I found a MFM Doctor for your pregnancy, and I started on hormones as a precaution on her recommendation. I underwent a ton of screening tests, like Ultrasounds and Non Stress Tests to make sure everything was on track. I took my own blood pressure religiously at home, and managed my stress levels.
My pregnancy with you was once again, textbook perfect. No morning sickness, no cravings to speak of, no crazy weight gain, no water retention. Nothing.
But at 35 weeks my water broke. You were breech, and you had your feet at your ears, at quite a precarious somersault position, I knew all of this because of the weekly tests I was having. But you were perfect. You needed to come out via emergency c section, just as your sister did. But you were 5lbs 6oz and cried when you hit the cold air of the operating room. The NICU team was not needed, and you came home 3 days later, with us. I was elated. And I still am. You were the baby I was so very scared to have, and you proved to me that I didn’t need to be scared any more.
You and your sister make me so proud. So VERY PROUD. Both of you, your sister for her resilience and you for your tenacity.And yes, I suppose I am proud of myself too. For my strength in overcoming my fears of the unknown.I was scared to have you and you are the most sweet and soulful child. You are turning 2 and have surpassed milestones of some 3 year olds. You amaze me every day at your kindness and intelligence. I am so proud of you for being able to say your entire full name, using the potty and getting yourself dressed and undressed. You adore your big sister and I am so happy to be Mom to both of you girls. I am so happy I have 2 girls, and I hope you always remain close. Your big sister is heading off to Kindergarten very soon and is a spitfire. She is clever, witty, kind and has such a curious mind. She is stubborn, a born leader and so maternal and protective over you. She is still little, but she absolutely does not let that stop her from doing anything. You are both almost the same height and weight, despite being 2.5 years apart, but your big sister loves to play teacher and quiz you.

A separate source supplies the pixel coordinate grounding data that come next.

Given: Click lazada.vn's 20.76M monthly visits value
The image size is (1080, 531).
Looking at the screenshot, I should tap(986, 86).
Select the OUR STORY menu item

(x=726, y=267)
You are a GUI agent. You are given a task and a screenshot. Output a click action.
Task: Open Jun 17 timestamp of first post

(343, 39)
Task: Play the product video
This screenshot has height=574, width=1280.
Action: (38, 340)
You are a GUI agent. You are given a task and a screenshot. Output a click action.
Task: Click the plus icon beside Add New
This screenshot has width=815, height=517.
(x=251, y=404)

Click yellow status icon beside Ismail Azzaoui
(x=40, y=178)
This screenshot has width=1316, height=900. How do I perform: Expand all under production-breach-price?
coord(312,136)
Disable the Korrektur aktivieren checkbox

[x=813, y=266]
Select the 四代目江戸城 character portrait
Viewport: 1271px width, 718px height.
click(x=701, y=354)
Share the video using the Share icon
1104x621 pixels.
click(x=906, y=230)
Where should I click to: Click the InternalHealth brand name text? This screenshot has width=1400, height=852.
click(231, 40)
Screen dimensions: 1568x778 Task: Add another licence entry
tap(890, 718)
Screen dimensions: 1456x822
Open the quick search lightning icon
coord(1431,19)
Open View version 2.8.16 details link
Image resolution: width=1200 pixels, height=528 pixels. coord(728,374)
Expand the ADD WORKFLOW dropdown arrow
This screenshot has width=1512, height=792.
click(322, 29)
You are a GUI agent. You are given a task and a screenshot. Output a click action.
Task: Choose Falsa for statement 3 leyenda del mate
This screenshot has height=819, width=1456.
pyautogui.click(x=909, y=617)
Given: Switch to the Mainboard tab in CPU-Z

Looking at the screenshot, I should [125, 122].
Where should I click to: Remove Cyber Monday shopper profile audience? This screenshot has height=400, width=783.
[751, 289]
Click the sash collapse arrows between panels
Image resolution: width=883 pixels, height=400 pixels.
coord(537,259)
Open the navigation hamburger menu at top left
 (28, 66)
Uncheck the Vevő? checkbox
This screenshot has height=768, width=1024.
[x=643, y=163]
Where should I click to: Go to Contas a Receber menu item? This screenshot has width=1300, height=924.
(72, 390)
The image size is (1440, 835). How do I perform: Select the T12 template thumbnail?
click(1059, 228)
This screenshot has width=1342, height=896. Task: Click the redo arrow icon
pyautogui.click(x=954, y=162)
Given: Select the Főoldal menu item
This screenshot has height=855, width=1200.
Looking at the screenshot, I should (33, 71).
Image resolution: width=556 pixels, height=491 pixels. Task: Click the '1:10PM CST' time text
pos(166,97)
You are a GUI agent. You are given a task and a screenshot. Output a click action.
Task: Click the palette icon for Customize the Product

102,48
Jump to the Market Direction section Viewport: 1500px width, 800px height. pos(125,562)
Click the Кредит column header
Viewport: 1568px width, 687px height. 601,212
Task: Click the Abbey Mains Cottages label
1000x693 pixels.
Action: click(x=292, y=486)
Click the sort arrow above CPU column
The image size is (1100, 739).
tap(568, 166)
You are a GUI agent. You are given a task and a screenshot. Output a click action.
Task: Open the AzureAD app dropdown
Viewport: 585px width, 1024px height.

You girls are both so special to your dad and me. SO SPECIAL. Please do not EVER forget that. You are both incredible. We love you both. I love you both. Thank you for being in my life. You are my life. I was meant to be your mom. I love you.
Talking with a Counsellor, meeting another HELLP Survivor Mom, recognizing my own fear and a whole lot of research later, I am Okay with trying our luck again, and having a third baby.
Since I wrote this originally, my second daughter has turned 2, and we found out that we are expecting number 3 next year.